Stored data:
*-*-*
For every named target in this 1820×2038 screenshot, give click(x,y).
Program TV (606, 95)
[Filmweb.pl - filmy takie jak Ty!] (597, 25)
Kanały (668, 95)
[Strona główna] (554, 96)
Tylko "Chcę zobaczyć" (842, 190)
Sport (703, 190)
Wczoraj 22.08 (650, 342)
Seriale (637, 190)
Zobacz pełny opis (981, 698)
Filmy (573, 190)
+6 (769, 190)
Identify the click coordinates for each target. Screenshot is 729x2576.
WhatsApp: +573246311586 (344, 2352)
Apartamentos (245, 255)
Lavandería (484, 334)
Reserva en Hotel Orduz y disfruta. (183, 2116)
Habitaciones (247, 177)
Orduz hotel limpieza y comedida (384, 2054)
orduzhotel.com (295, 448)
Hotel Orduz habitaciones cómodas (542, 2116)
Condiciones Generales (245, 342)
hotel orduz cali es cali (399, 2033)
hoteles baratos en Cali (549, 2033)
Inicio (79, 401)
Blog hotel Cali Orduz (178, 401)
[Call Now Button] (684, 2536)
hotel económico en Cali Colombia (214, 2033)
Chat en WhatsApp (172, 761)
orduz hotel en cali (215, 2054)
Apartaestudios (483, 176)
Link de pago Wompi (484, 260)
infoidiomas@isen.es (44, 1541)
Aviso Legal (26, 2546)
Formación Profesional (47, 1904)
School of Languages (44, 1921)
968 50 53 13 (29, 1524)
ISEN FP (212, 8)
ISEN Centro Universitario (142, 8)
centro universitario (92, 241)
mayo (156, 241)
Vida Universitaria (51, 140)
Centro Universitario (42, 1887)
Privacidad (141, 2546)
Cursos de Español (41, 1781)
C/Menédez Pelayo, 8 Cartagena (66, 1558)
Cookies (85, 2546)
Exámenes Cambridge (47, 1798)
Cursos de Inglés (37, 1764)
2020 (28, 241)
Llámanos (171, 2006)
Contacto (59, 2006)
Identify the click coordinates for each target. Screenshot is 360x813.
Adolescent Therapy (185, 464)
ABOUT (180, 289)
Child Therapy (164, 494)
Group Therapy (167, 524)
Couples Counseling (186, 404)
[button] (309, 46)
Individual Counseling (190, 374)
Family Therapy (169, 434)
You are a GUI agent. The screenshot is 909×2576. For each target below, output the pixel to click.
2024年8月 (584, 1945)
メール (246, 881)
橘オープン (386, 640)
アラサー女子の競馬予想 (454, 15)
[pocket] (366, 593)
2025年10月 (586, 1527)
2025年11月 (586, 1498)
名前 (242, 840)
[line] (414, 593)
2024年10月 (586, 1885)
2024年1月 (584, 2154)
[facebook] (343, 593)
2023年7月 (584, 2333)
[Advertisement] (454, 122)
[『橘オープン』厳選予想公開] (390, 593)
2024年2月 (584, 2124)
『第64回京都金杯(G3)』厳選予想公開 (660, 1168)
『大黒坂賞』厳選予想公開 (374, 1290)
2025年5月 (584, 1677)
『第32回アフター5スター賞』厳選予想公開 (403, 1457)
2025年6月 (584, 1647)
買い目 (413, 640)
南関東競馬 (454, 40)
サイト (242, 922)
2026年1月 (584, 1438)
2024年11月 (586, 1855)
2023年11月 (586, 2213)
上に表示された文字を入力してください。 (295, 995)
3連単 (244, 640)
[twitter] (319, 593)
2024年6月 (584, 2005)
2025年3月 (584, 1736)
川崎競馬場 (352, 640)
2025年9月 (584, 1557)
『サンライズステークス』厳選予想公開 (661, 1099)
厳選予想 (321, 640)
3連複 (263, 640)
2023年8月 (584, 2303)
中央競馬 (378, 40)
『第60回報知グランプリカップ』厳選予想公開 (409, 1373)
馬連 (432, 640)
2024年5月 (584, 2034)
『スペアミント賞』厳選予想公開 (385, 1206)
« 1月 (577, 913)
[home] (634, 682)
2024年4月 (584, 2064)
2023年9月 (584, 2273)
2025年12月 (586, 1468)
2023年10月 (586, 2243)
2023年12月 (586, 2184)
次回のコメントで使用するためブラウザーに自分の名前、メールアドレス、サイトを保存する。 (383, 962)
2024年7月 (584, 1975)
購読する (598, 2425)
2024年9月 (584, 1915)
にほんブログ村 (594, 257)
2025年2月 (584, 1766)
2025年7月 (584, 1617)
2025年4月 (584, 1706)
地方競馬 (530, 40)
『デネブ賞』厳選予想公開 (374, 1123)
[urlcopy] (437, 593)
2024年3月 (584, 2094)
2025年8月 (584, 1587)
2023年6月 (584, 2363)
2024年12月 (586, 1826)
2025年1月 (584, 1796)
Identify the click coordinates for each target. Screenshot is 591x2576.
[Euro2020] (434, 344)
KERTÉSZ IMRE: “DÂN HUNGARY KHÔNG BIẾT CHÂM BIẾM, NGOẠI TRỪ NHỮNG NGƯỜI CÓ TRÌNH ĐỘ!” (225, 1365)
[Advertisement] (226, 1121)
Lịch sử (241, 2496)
*-*-*
**INSTRUCTIONS TO FOLLOW**
Repeat the entries above verbatim, but only from the line that has "厳選予想 (321, 640)" down to the line that has "2025年7月 (584, 1617)", inclusive.

**RESULT BELOW**
厳選予想 (321, 640)
3連複 (263, 640)
2023年8月 (584, 2303)
中央競馬 (378, 40)
『第60回報知グランプリカップ』厳選予想公開 (409, 1373)
馬連 (432, 640)
2024年5月 (584, 2034)
『スペアミント賞』厳選予想公開 (385, 1206)
« 1月 (577, 913)
[home] (634, 682)
2024年4月 (584, 2064)
2023年9月 (584, 2273)
2025年12月 (586, 1468)
2023年10月 (586, 2243)
2023年12月 (586, 2184)
次回のコメントで使用するためブラウザーに自分の名前、メールアドレス、サイトを保存する。 (383, 962)
2024年7月 (584, 1975)
購読する (598, 2425)
2024年9月 (584, 1915)
にほんブログ村 (594, 257)
2025年2月 (584, 1766)
2025年7月 (584, 1617)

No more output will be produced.